(Saved entries)
^^^^^^^^

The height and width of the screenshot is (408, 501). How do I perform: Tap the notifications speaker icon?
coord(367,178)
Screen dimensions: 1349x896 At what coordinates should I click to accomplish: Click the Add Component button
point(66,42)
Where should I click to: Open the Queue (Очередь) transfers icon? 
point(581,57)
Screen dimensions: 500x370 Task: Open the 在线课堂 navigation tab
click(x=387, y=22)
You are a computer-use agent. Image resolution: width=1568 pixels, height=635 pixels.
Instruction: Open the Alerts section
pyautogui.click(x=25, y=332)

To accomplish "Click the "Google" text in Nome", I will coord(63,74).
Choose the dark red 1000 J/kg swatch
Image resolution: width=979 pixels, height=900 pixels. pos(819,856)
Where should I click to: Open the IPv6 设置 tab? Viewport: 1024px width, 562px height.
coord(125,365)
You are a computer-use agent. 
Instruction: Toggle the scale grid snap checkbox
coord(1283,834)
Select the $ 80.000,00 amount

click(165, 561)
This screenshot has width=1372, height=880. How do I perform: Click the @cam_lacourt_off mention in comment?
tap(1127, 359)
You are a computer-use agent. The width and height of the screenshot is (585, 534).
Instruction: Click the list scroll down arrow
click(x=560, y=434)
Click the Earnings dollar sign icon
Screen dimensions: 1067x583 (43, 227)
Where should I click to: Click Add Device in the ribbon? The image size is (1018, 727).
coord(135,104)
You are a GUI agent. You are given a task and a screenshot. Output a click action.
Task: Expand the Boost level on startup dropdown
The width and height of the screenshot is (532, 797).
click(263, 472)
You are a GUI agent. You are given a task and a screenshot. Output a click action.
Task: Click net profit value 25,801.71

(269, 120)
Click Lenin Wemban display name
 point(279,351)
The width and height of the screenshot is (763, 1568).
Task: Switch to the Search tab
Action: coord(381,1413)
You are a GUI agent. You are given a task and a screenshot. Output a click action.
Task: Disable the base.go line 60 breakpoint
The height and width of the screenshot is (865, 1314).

^^^^^^^^

** Exercise requirements **
The records above need to be duplicated. Keep every word unchanged.

** Answer below **
The height and width of the screenshot is (408, 501). How do I perform: Tap the notifications speaker icon?
coord(367,178)
Screen dimensions: 1349x896 At what coordinates should I click to accomplish: Click the Add Component button
point(66,42)
Where should I click to: Open the Queue (Очередь) transfers icon? 
point(581,57)
Screen dimensions: 500x370 Task: Open the 在线课堂 navigation tab
click(x=387, y=22)
You are a computer-use agent. Image resolution: width=1568 pixels, height=635 pixels.
Instruction: Open the Alerts section
pyautogui.click(x=25, y=332)

To accomplish "Click the "Google" text in Nome", I will coord(63,74).
Choose the dark red 1000 J/kg swatch
Image resolution: width=979 pixels, height=900 pixels. pos(819,856)
Where should I click to: Open the IPv6 设置 tab? Viewport: 1024px width, 562px height.
coord(125,365)
You are a computer-use agent. 
Instruction: Toggle the scale grid snap checkbox
coord(1283,834)
Select the $ 80.000,00 amount

click(165, 561)
This screenshot has width=1372, height=880. How do I perform: Click the @cam_lacourt_off mention in comment?
tap(1127, 359)
You are a computer-use agent. The width and height of the screenshot is (585, 534).
Instruction: Click the list scroll down arrow
click(x=560, y=434)
Click the Earnings dollar sign icon
Screen dimensions: 1067x583 (43, 227)
Where should I click to: Click Add Device in the ribbon? The image size is (1018, 727).
coord(135,104)
You are a GUI agent. You are given a task and a screenshot. Output a click action.
Task: Expand the Boost level on startup dropdown
The width and height of the screenshot is (532, 797).
click(263, 472)
You are a GUI agent. You are given a task and a screenshot. Output a click action.
Task: Click net profit value 25,801.71

(269, 120)
Click Lenin Wemban display name
 point(279,351)
The width and height of the screenshot is (763, 1568).
Task: Switch to the Search tab
Action: coord(381,1413)
You are a GUI agent. You are given a task and a screenshot. Output a click action.
Task: Disable the base.go line 60 breakpoint
The height and width of the screenshot is (865, 1314).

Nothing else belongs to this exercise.